WRITTEN REQUEST = Can you convert the text lines of the data below into a JSON list of strings, one string per line, with blank lines and the pictures left out?

TASK MATERIAL =
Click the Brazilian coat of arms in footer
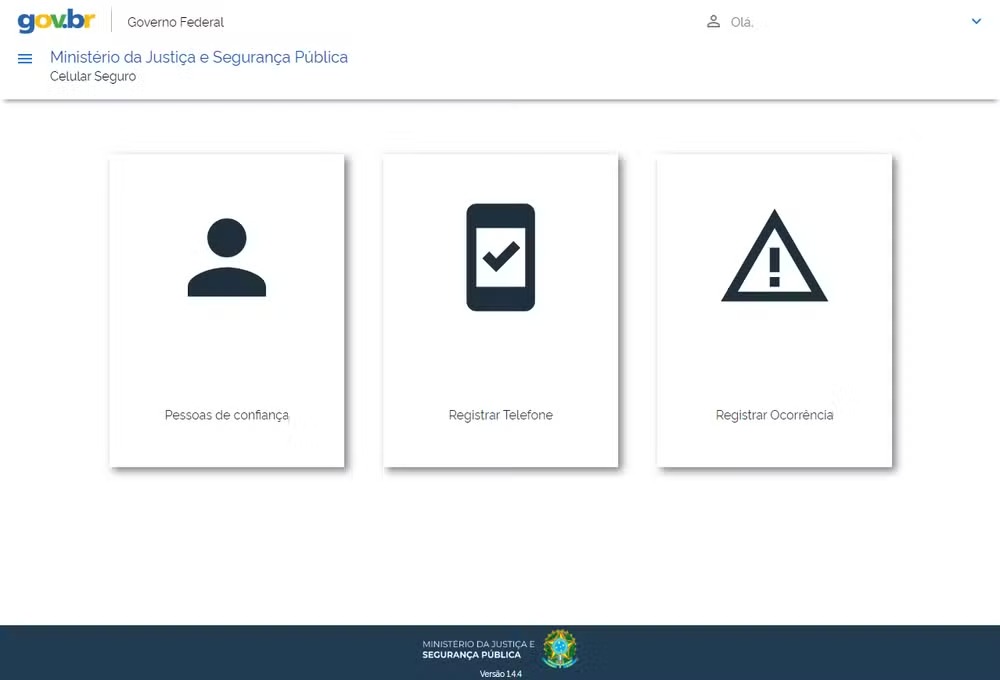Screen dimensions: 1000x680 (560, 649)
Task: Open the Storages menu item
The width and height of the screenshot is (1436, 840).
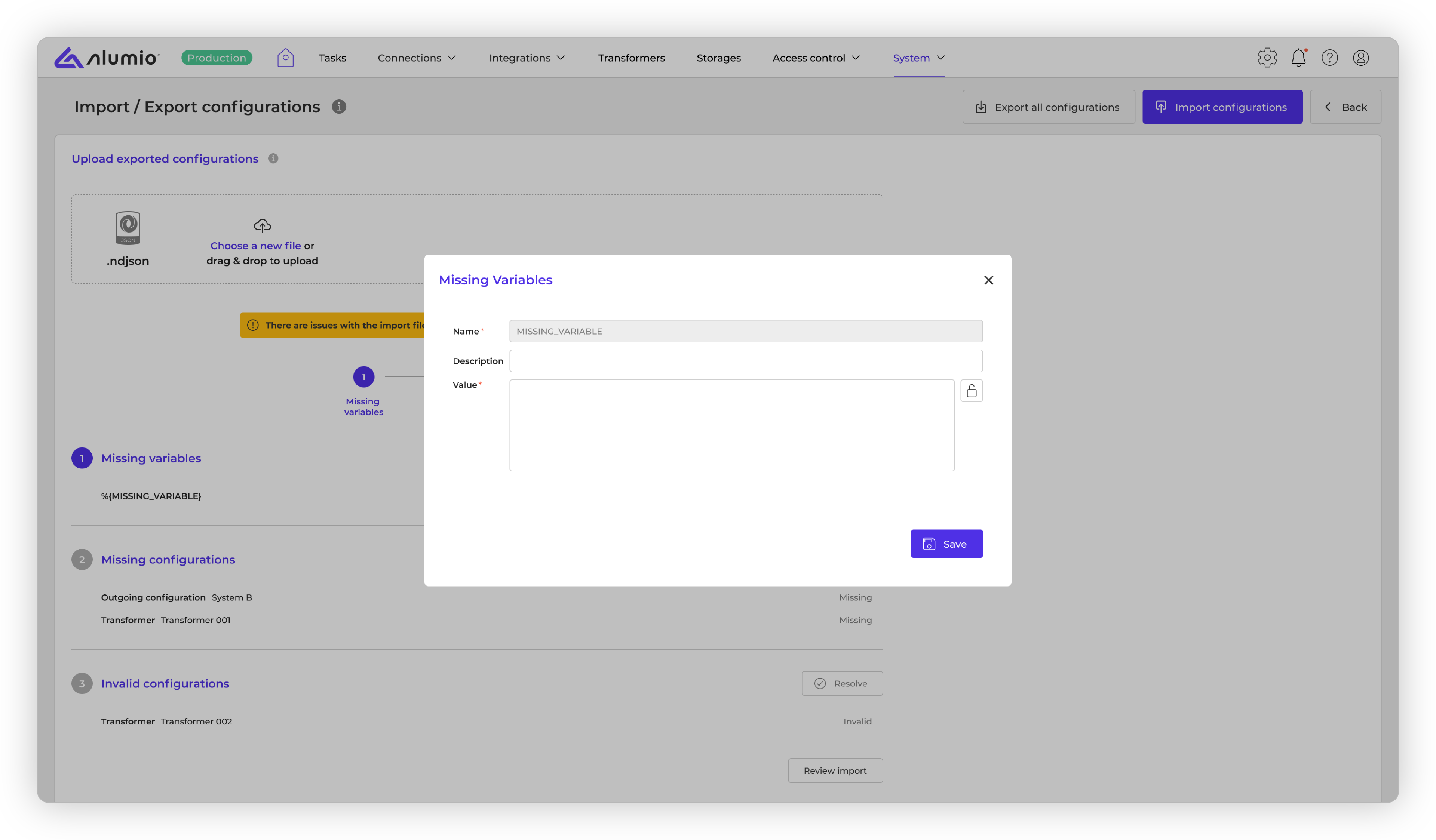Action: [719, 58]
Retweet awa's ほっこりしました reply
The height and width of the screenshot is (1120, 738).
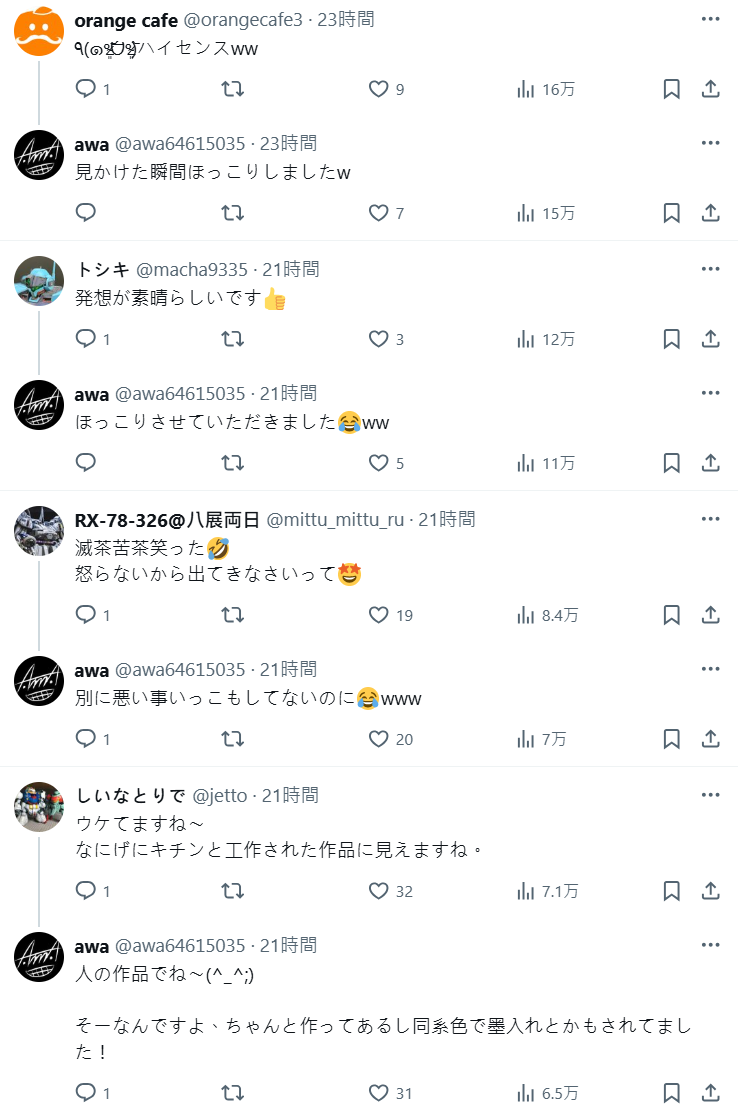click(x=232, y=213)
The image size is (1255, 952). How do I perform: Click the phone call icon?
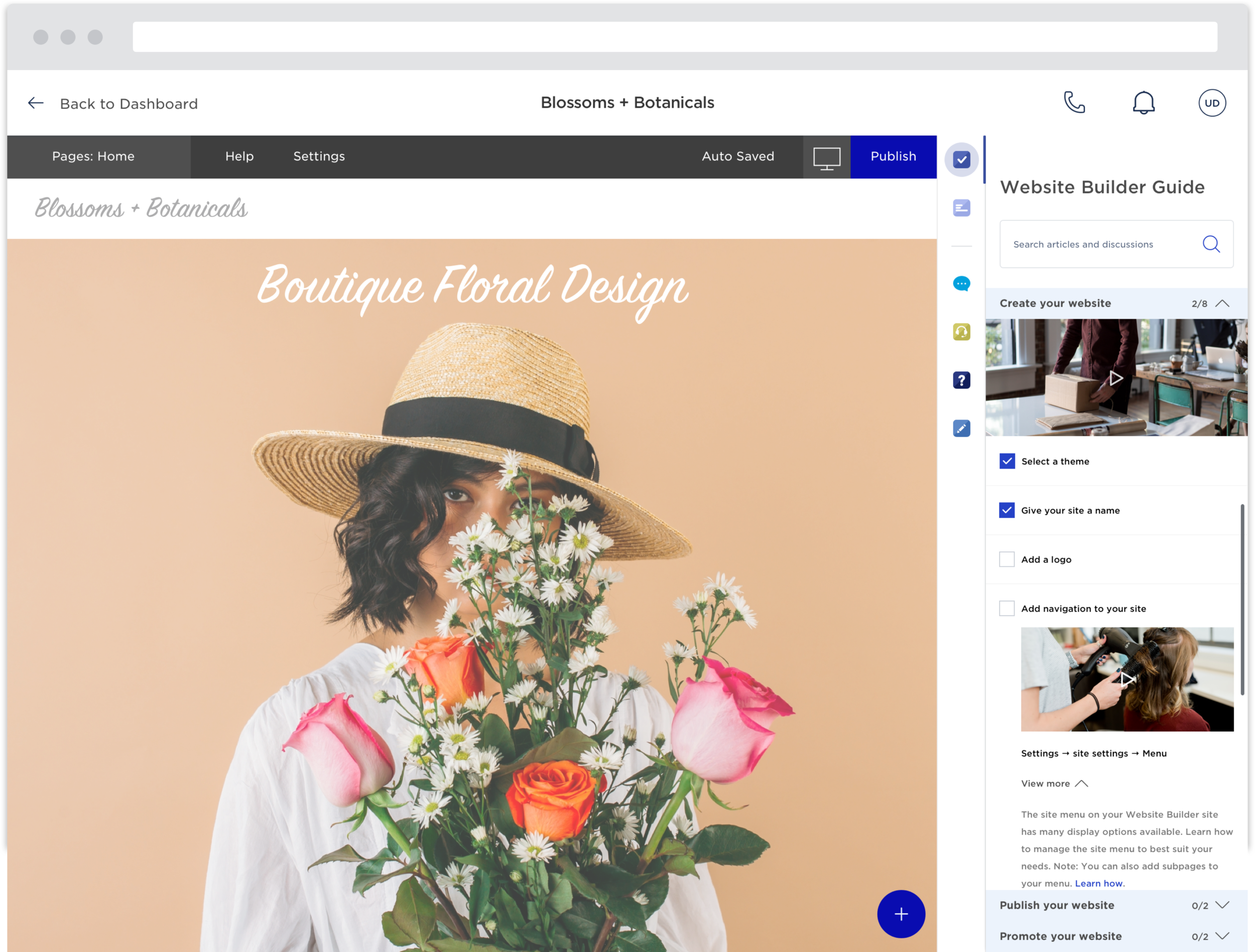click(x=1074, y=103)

RESPONSE =
[
  "Click the Brazilian coat of arms in footer",
  "Screen dimensions: 1000x680 (560, 649)",
  "Task: Open the Storages menu item",
  "The width and height of the screenshot is (1436, 840).",
  "Action: [719, 58]",
  "Retweet awa's ほっこりしました reply",
  "The height and width of the screenshot is (1120, 738).",
  "click(x=232, y=213)",
  "The image size is (1255, 952). How do I perform: Click the phone call icon?",
  "click(x=1074, y=103)"
]